The deal will create a £21bn pan-European portfolio of retail and leisure destinations and set up opportunities for growth in the Spanish and Irish markets, the group said. It will also trigger a disposal programme of at least £2bn of primarily UK assets as the extended portfolio is trimmed.
Aside from the Trafford Centre, shopping centres operated by Intu include the Metrocentre in the North East and Lakeside in Essex, while it co-owns Manchester Arndale with M&G Real Estate. Prize assets in Hammerson’s portfolio include Leeds’ Victoria Quarter, Birmingham’s Bullring and Bristol’s Cabot Circus, which it co-owns with Axa. It also owns out-of-town centres including Ravenhead Retail Park in St Helens. According to industry analyst GlobalData, the deal gives the group a stake in 12 of the UK’s 20 ‘supermalls’.
The enlarged group will be known as Hammerson and will be led by David Atkins as chief executive and Timon Drakesmith as chief financial officer.

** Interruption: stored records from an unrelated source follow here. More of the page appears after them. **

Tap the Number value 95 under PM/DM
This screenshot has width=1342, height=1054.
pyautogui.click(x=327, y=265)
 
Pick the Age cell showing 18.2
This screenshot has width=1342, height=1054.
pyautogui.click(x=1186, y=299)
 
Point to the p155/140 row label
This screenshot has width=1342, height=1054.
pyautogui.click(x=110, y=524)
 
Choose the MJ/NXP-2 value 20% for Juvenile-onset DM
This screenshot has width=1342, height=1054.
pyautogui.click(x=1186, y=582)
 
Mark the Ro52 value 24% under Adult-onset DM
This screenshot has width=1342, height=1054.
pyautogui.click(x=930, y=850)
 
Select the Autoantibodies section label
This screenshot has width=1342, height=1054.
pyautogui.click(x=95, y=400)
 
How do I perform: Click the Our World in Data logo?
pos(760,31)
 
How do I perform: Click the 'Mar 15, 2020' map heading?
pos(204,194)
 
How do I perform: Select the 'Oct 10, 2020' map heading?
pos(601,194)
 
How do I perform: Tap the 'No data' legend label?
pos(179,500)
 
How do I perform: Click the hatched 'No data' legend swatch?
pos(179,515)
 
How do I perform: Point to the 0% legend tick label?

David Tyler, chairman of Hammerson, will be the chairman of the group with Peel chief John Whittaker as deputy chairman – Peel had been Intu’s largest single shareholder with a 27% stake. The group overall will have six directors nominated by Hammerson and four directors nominated by Intu.

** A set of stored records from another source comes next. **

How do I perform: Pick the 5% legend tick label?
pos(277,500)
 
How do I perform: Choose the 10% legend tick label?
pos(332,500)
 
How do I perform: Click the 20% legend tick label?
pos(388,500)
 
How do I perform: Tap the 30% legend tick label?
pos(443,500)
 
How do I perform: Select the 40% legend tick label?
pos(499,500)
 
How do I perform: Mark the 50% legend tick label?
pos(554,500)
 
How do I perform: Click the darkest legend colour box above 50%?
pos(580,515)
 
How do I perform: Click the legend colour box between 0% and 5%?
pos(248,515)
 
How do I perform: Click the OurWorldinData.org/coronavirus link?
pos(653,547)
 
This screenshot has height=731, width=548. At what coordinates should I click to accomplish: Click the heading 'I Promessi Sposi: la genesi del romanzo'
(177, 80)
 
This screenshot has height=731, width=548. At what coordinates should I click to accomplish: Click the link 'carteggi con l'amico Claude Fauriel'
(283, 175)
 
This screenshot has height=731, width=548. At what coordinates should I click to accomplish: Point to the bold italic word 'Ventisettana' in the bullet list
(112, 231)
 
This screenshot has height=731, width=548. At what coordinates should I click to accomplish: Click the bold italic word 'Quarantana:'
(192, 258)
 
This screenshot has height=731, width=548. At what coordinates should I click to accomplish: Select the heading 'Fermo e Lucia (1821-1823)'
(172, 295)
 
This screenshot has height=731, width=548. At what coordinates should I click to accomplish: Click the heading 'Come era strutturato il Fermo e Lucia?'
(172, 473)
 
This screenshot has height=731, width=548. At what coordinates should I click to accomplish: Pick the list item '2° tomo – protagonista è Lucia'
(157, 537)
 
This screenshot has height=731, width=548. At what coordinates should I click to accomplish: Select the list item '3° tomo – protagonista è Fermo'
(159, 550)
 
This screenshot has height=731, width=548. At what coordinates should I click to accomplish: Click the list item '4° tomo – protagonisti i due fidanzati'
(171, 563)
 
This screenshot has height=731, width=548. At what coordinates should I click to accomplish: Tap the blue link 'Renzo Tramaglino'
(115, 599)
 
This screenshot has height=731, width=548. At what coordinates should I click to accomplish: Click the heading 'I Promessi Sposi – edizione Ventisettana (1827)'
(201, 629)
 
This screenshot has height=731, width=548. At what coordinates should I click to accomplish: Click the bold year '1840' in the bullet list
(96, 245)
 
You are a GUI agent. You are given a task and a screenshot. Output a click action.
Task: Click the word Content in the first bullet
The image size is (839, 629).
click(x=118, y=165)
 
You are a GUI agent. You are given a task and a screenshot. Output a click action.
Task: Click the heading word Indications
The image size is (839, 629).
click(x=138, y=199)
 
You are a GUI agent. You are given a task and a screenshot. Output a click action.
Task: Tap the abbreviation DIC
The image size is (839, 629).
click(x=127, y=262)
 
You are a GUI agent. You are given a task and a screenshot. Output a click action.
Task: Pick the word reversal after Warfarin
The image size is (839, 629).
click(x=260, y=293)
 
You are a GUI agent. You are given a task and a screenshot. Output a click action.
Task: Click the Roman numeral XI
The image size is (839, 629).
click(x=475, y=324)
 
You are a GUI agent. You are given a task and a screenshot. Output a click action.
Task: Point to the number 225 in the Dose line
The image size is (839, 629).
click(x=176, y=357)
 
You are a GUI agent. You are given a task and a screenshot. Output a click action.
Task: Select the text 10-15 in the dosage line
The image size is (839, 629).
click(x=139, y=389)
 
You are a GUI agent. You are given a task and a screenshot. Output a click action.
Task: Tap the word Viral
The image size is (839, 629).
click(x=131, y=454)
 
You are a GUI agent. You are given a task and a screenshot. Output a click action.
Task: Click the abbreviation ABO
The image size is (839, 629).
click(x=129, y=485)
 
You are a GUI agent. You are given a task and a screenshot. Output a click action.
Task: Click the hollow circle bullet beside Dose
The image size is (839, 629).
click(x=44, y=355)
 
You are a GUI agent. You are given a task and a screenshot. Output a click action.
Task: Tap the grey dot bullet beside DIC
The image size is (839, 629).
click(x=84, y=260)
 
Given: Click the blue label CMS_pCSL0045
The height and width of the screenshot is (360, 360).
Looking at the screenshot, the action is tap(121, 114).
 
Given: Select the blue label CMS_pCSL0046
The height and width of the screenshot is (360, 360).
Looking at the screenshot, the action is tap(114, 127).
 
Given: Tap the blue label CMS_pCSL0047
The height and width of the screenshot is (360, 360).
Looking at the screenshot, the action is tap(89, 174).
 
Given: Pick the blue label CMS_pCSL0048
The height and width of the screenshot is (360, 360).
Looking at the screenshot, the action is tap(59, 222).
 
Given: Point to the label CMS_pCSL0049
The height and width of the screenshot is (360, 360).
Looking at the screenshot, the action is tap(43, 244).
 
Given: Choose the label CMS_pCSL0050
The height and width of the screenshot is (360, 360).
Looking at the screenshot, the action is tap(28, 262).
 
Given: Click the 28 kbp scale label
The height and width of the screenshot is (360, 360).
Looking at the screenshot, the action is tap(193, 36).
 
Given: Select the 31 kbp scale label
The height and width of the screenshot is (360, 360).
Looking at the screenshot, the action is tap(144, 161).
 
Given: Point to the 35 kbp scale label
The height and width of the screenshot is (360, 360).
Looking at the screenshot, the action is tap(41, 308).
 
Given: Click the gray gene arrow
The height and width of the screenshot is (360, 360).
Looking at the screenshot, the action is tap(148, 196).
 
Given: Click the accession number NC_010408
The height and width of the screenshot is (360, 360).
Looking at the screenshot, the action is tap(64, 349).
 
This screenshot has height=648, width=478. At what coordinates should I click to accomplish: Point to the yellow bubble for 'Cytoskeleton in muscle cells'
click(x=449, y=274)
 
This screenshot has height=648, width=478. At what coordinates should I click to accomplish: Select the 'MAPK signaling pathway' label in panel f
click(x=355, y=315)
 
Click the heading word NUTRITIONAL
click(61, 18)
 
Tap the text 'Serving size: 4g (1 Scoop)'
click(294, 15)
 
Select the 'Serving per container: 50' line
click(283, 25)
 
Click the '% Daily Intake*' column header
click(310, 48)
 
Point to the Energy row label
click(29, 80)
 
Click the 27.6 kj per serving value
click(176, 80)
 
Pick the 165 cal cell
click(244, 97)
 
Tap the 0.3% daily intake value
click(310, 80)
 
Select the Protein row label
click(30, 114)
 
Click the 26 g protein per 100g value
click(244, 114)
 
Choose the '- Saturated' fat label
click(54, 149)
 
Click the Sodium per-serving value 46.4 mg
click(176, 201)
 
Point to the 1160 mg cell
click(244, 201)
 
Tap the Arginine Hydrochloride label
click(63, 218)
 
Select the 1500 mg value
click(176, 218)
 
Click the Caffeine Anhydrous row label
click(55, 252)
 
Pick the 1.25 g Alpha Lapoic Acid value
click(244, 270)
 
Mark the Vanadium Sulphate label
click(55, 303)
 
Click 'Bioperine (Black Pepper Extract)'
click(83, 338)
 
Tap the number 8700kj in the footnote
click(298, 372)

Tyler said: “This transaction will deliver real value for shareholders. The financial strength of the Enlarged Group and its strong leadership team will make it well-placed to take advantage of higher growth opportunities on a pan-European scale.”
Atkins added: “This marks an exciting milestone in the history of Hammerson. Bringing together the high-quality portfolios of both companies establishes Hammerson as a larger, leading European retail REIT, enhances shareholder returns and supports opportunities for long-term growth.
“The acquisition creates a leading pan-European platform of desirable retail and leisure destinations which are better positioned to serve the needs of our retailers, excite our customers and support our partners and communities. I hold Intu’s high-quality centres in high regard and I look forward to working with a strengthened team to enhance the performance of our entire portfolio.”
The deal saw Intu shares valued at 253.9p each, a premium of 27.6% on yesterday’s closing price. Hammerson shareholders will own 55% of the issued share capital of the enlarged group.
Shareholders will get one Hammerson share for every two Intu shares held. Hammerson shares are currently valued at 523p each.
Whittaker’s Peel Group sold the Trafford Centre in 2010 in a deal that valued the building at £1.65bn, with Peel taking £75m cash and a 19.9% stake in purchaser Capital Shopping Centres, which rebranded as Intu in 2013. Whittaker personally has a 27% stake in Intu.
Following this deal, Peel will hold around 15% of the enlarged group. It will enter into a relationship agreement regarding support for the Hammerson board and maintaining its holding.
Sofie Willmott, senior retail analyst at GlobalData, said that dominance in its operating locations “will bolster the group’s negotiating power with both retailers and leisure operators, helping to create destinations with all-round appeal, enabling the group to better compete with experience-focused Westfield”.
The analyst expects the group to dispose of smaller sites, prioritising supermall development – sites of 1m sq ft-plus with more than 20m visitors annually – enhancing those locations to appeal to shoppers looking for product and retailer choice alongside an exciting food service and leisure offer.